Since the issue was put on the meeting agenda several days ago, e-mails have been flying between IETF members, many of who oppose the idea.

The wiretapping debate emerged from the IETF’s work on protocols to support telephony over the Internet. A wiretapping capability is built into central office telephone switches, and various countries, including the U.S., require carriers to intercept or report on communications at the request of government agencies. At issue is whether these requirements will apply to voice communications over the Internet.

There is no specific proposal coming from the U.S. government requiring carriers to support wiretapping over the Internet. However, there is an existing law — the Communications Assistance for Law Enforcement Act of 1994 (CALEA) — that re-quires carriers to have wiretapping capabilities built into the phone system and fines them US$10,000 per day if they don’t comply. Carriers are afraid that CALEA will apply to voice over IP.

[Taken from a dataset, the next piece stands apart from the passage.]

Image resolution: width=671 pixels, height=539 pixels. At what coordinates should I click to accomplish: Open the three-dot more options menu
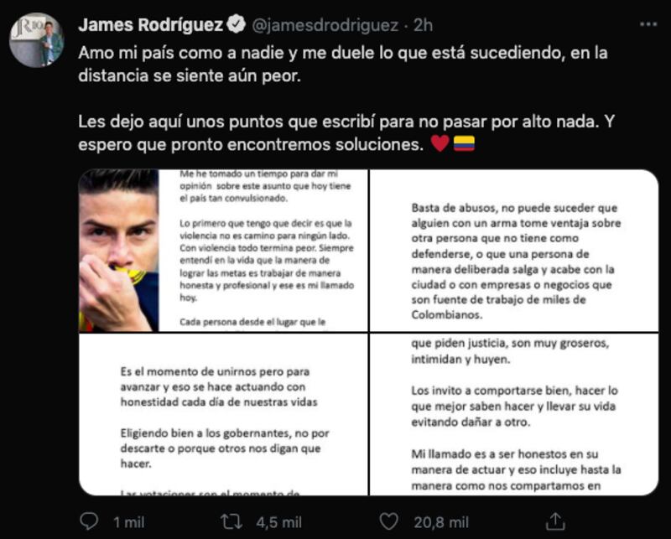[648, 25]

Several IETF members who work for companies that manufacture telephone switches fear they won’t be able to sell combined voice and data switches to carriers unless the switches support wiretapping. The members want to build wiretap support into a gateway protocol that converts voice traffic into Internet data packets.

The IETF’s leadership decided to put the issue before the entire organization to determine if there is a consensus.

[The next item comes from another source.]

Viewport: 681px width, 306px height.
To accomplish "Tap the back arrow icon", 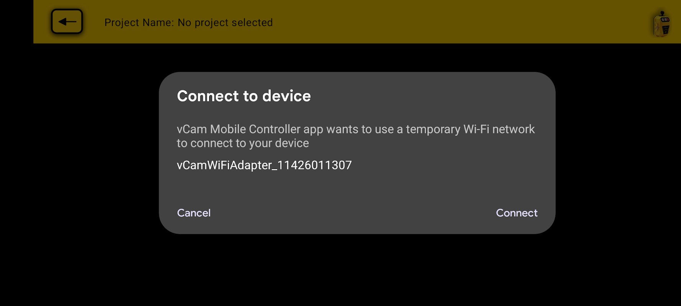I will click(x=67, y=21).
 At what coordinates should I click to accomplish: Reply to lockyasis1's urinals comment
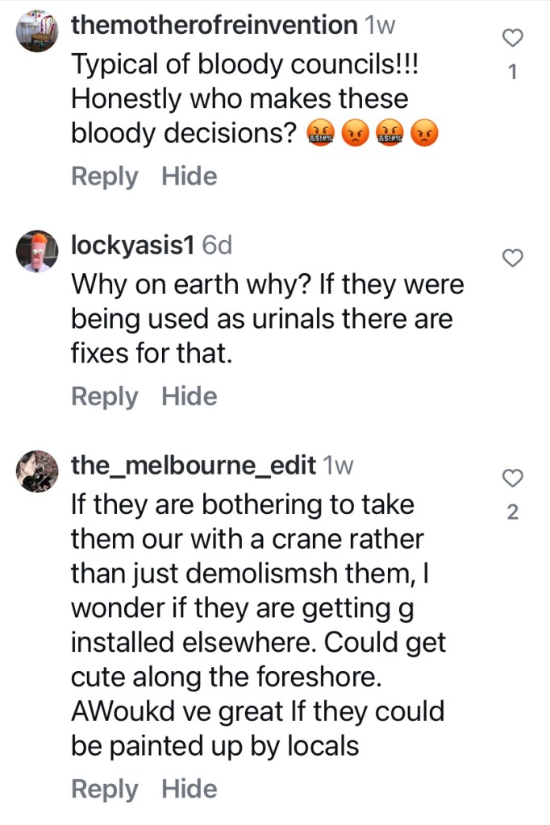pyautogui.click(x=105, y=396)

IETF Chair Fred Baker says the wiretap proposal would affect more than voice communications over the Internet.

“If I can tap voice communications, I can tap anything,” he says. “I can tap keystrokes. I can tap files that are downloaded. The capability would wind up being used for all sorts of interceptions.”

Baker is against the proposal.

“I don’t think it’s necessary to have anything in the protocols to support wiretapping,” he says, adding that network sniffing equipment works fine. “All it would take [to intercept voice-over-IP conversations] is to open up a tunnel to the router…and then put in some kind of filter [like a sniffer] to see the traffic and fire a copy of it down this tunnel to somewhere else.”

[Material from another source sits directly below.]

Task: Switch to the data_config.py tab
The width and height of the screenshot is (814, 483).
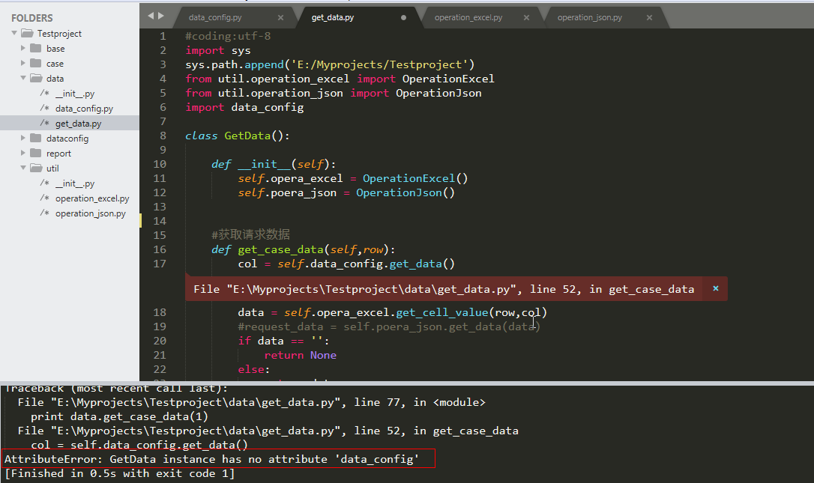Action: coord(215,17)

Also opposed to the idea is Keith Moore, director of the IETF’s applications area. Moore argues that the IETF is an international organization and shouldn’t be concerned about wiretapping laws in particular countries.

“The IETF has traditionally insisted on good security in its protocols despite the insistence by some in government and law enforcement that they need to be able to eavesdrop on network communications,” he says.

Regardless of how the IETF votes on this proposal, network managers who employ encryption may end up supporting wiretaps of Internet traffic more frequently. When communications are encrypted over the ‘Net, carriers can’t intercept them, so the burden of supporting wiretaps is on the organization that is sending or receiving the information.

“Today, corporate network managers are not required by federal statute to help support wiretapping,” says Scott Bradner, director of the IETF’s transport area and initiator of the wiretapping debate. Bradner predicts that in the future, when voice, data and video are all sent over the Internet, network managers “may be asked by the legal powers that be to provide unencrypted data.”

The issue of liability for wiretapping may influence the type of encryption that corporate network managers buy. If encryption occurs at the desktop, the network manager can’t intercept the communication. But if encryption occurs at a device on the edge of the network, the network manager can intercept the communication on its way to the desktop.

“If I could encrypt everything that came in and out of the company, I would,” Arlington Industries’ Kozlov says.

The company already encrypts employee e-mail, as well as purchase orders that come in over the ‘Net.

“The whole idea behind encryption is to prevent people from looking at information. What would be the point if wiretapping were built into the Internet?” he asks.

Another concern for network managers is that the cost of combined voice and data equipment is likely to rise if wiretapping capabilities are built in.

“It doesn’t seem reasonable to require everyone to build wiretapping into their equipment, which is going to increase costs,” Moore says.